South Africa ranks 81st in the world based on average broadband speeds. Just how much slower is our Internet compared to the UK and the rest of the world?
There’s no denying the sad truth that is South Africa’s internet speed. We are far too accustomed to blank screens with loading symbols and pages taking years to respond. An interesting fact: Did you know that while you’re loading a YouTube video, you press the down arrow to play a game of Snake?
Yes, it’s that bad.
In world internet rankings, South Korea takes first place with a whopping average connection speed of 25.3 Mbps, while South Africa cruises along with 3.6 Mbps in 81st place. The United Kingdom ranks at 19th with an average speed of 10.7 Mbps.
This is according to the latest Akami report (entitled ‘State of the Internet’) of the third quarter of 2014. But South Africa is not a complete embarrassment. Internet speed is on the rise. In the fourth quarter of 2013 Akami report, South Africa’s average connection speed was 2.3 Mbps, putting us in 97th place.

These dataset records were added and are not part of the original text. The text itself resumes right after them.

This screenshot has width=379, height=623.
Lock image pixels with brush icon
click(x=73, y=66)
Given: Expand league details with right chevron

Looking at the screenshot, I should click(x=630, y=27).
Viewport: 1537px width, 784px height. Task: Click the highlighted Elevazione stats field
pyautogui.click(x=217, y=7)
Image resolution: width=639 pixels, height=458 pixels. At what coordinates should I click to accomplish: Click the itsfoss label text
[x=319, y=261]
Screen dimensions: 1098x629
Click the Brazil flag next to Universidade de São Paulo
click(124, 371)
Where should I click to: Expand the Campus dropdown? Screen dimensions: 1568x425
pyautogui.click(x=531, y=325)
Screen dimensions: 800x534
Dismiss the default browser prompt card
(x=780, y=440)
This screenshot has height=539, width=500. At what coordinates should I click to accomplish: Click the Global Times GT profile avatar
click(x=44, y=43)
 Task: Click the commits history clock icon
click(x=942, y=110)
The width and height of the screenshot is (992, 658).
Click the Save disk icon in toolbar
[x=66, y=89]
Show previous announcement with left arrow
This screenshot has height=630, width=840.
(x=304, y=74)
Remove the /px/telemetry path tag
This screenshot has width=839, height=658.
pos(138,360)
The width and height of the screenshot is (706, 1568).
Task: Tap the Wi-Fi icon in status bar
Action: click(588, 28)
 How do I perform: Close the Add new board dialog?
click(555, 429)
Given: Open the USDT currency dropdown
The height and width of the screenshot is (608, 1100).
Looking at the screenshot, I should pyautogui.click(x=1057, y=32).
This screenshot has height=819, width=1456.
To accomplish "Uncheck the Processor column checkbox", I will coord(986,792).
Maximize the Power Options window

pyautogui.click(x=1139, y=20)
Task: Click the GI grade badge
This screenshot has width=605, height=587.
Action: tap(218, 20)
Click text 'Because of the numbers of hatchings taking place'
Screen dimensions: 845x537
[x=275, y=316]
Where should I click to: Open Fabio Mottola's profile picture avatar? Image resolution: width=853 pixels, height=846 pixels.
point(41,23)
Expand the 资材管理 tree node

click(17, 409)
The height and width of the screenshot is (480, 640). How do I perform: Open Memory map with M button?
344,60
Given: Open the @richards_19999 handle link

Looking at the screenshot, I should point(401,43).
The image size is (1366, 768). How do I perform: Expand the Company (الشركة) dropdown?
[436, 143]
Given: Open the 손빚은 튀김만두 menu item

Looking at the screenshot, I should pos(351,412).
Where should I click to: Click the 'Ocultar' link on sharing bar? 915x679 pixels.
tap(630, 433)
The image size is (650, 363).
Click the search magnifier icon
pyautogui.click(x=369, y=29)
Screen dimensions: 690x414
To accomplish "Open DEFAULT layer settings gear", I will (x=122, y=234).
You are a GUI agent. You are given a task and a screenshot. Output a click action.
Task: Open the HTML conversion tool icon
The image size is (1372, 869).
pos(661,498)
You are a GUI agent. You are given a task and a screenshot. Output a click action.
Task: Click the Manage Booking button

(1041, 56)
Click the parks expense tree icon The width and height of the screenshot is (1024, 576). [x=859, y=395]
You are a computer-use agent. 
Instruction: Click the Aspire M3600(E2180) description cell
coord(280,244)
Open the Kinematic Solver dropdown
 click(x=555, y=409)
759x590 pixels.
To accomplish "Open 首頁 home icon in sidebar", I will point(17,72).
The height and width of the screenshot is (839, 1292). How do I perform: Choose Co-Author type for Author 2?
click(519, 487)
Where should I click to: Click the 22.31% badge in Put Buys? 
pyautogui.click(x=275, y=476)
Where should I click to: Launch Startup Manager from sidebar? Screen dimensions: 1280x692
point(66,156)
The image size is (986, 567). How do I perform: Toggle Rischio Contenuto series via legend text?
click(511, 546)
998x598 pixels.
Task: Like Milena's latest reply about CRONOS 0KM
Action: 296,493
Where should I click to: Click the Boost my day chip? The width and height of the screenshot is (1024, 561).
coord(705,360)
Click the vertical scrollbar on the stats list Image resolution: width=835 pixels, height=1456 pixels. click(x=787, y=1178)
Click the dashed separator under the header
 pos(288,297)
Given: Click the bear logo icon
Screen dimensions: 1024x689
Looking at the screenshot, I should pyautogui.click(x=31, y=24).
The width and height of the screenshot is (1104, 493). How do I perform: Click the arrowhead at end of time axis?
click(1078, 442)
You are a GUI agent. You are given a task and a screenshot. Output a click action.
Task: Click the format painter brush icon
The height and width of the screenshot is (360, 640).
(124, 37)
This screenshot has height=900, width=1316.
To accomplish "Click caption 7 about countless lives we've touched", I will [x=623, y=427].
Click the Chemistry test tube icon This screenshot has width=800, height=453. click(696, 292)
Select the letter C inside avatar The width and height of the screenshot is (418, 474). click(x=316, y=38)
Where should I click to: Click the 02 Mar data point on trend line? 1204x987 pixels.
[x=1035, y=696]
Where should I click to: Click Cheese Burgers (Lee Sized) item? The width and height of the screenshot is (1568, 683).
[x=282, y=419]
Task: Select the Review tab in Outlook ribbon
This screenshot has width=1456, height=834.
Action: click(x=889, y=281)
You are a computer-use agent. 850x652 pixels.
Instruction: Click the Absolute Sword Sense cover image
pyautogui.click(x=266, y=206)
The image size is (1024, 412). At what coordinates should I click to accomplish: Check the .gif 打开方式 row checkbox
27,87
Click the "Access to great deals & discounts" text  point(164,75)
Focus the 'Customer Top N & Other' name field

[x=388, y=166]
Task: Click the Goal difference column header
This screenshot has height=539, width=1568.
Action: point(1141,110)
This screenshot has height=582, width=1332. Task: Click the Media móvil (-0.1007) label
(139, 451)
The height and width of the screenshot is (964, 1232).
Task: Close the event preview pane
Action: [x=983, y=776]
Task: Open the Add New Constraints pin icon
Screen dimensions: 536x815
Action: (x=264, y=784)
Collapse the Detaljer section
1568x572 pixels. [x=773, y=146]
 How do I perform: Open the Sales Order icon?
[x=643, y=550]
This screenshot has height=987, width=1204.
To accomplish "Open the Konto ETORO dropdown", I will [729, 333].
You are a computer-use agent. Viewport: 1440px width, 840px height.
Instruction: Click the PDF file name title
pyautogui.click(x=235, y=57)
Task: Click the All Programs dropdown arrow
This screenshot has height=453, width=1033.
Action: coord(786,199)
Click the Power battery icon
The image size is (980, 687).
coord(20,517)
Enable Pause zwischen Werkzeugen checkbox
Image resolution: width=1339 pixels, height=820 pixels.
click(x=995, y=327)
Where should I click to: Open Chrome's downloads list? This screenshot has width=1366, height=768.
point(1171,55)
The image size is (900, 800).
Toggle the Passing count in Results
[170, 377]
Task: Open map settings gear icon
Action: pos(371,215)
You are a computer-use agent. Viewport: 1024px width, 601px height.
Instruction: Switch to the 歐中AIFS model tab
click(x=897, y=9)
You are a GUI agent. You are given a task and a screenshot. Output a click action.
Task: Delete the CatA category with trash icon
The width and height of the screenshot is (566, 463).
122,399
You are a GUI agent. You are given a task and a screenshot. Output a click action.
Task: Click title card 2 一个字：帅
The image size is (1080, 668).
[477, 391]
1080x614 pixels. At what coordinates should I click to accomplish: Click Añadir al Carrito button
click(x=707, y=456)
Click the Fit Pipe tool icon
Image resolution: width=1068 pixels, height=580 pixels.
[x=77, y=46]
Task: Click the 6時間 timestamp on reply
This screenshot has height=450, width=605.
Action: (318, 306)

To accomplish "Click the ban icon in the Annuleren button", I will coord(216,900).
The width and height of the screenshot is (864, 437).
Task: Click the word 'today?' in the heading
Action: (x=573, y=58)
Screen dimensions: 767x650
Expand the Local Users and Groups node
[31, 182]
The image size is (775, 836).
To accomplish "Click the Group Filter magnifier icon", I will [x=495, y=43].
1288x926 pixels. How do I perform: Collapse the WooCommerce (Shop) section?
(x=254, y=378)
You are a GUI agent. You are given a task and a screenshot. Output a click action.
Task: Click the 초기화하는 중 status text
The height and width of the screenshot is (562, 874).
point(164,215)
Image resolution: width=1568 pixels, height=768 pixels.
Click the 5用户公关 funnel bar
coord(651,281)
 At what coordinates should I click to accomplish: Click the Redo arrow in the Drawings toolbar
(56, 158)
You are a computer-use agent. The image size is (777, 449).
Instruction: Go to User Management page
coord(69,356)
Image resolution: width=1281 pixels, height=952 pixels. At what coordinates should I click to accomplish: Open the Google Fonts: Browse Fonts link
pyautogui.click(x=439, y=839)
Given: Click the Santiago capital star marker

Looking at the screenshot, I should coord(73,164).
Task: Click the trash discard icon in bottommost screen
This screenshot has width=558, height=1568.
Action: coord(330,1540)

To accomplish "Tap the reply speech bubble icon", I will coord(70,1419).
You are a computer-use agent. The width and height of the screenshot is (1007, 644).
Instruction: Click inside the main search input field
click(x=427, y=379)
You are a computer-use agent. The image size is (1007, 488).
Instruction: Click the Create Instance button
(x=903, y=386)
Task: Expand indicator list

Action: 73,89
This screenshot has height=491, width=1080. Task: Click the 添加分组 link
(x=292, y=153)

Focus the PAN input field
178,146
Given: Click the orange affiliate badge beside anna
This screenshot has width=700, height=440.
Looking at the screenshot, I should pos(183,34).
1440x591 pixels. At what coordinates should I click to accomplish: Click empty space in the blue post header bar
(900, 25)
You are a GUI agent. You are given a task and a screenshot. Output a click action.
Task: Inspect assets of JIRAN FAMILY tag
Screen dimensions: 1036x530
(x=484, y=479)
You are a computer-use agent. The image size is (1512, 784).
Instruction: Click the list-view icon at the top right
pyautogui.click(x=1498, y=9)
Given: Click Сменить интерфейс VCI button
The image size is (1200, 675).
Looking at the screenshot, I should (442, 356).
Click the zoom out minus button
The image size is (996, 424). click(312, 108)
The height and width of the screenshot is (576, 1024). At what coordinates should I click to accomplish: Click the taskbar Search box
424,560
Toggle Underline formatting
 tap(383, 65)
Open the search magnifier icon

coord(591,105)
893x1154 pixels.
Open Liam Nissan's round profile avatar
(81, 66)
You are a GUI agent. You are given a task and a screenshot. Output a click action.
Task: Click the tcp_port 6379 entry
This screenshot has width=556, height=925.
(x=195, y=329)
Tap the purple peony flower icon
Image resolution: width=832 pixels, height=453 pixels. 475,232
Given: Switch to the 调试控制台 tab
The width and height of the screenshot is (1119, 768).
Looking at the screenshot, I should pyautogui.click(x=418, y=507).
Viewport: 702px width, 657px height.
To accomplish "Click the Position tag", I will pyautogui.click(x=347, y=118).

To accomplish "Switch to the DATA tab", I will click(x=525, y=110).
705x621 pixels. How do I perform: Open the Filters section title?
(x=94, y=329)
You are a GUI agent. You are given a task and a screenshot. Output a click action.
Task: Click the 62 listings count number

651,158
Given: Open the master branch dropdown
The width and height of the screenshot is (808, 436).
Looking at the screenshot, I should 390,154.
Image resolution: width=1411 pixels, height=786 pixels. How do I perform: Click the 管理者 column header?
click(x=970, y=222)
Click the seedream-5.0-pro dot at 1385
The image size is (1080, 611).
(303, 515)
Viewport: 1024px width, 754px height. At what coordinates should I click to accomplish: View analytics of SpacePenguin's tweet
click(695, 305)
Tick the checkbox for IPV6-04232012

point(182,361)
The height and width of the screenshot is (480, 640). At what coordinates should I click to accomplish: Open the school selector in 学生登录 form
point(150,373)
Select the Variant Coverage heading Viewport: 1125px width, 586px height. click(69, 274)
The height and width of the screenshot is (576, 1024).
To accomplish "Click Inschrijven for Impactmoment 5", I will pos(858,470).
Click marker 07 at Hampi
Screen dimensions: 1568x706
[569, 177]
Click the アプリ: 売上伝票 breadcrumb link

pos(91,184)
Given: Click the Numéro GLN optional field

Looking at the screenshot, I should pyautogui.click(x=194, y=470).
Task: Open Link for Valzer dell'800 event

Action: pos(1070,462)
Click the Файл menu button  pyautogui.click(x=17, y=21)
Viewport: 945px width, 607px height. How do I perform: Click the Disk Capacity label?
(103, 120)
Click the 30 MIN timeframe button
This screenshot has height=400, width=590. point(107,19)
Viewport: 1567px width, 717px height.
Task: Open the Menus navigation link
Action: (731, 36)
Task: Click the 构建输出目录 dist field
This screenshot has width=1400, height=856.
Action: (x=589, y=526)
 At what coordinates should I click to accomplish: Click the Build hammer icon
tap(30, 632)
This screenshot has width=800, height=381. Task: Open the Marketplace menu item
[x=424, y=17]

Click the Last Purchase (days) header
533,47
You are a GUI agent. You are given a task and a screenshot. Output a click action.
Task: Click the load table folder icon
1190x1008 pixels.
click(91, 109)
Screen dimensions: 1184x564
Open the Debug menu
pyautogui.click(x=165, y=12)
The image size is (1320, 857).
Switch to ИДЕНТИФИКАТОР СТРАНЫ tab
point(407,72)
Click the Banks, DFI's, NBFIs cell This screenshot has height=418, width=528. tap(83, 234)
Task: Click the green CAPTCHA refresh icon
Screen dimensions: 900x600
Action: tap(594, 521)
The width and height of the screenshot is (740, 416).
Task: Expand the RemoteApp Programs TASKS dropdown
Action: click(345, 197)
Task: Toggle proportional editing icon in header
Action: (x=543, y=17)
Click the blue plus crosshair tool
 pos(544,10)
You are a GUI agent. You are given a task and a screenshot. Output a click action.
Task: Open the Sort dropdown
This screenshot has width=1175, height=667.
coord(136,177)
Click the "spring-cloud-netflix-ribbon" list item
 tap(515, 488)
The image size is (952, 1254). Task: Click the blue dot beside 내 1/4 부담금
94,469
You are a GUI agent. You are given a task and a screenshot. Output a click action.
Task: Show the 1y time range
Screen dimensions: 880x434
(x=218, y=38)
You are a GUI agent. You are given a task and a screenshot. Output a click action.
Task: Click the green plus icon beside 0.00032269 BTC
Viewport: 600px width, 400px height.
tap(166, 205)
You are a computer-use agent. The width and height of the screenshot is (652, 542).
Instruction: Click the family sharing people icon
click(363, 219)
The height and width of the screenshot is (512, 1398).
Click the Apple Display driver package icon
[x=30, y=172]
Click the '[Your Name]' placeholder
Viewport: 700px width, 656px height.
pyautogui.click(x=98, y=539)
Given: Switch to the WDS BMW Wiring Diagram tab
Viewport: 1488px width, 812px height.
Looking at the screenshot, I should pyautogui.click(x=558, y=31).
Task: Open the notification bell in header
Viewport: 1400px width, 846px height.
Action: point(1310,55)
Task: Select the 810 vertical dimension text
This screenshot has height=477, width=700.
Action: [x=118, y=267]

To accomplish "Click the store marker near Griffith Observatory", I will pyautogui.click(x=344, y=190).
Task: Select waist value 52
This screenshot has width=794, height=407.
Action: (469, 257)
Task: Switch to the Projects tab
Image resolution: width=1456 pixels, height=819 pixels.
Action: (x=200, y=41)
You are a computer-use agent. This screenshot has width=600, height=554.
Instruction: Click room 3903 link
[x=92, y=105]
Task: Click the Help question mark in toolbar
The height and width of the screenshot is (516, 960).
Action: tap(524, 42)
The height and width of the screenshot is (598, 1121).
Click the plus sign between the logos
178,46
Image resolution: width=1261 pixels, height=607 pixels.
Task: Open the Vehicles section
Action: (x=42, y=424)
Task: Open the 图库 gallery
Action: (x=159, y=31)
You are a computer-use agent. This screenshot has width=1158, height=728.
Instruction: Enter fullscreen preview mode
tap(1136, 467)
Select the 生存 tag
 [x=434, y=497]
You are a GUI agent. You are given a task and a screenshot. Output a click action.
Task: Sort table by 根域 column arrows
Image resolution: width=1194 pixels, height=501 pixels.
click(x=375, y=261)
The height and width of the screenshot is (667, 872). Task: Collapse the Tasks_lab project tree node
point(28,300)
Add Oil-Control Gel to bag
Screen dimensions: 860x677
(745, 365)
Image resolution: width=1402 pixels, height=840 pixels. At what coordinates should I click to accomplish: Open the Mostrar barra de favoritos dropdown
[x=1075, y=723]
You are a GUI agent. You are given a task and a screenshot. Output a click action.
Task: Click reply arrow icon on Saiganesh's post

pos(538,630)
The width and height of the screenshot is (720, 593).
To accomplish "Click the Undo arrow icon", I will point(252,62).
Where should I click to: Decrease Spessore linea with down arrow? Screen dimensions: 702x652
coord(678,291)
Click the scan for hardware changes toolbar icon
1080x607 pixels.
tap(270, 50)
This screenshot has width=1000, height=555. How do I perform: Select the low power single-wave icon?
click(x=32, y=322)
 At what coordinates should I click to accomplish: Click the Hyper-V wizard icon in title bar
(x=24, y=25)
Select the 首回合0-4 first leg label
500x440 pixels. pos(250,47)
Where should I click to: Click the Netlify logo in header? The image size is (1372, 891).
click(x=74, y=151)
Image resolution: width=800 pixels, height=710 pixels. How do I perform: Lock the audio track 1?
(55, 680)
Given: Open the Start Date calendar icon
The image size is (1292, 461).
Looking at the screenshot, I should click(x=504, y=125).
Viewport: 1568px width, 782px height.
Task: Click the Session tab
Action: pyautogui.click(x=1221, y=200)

The report indicates that average connection speeds are up by 59% overall on a year-by-year basis.
The United Kingdom is slowly slipping places (down from 13th place in Q4 2013) with average speeds only up by 17 percent overall on a year-by-year basis.
The report further found that 81% of UK broadband users have access to speeds in excess of 4 Mbps, while only 23% of South African broadband users have this access. This means that most South
Africans do not experience “true broadband speeds” as Akami considers 4 Mbps as the “broadband threshold”. 20% of users in the UK and just 1.7% of users in South Africa are able to get to speeds exceeding 15 Mbps. Only 3.4% of South Africans are connected to high-speed broadband (over 10 Mbps), while 36% of the UK is connected.
The report placed South Korea as leader of the pack with average speeds of 25.3 Mbps. Hong Kong holds second place with 16.3 Mbps; Japan holds third (15.0 Mbps), followed by Switzerland (14.5 Mbps), Sweden (14.1Mb), the Netherlands (14.0Mb) and Ireland (13.9Mb).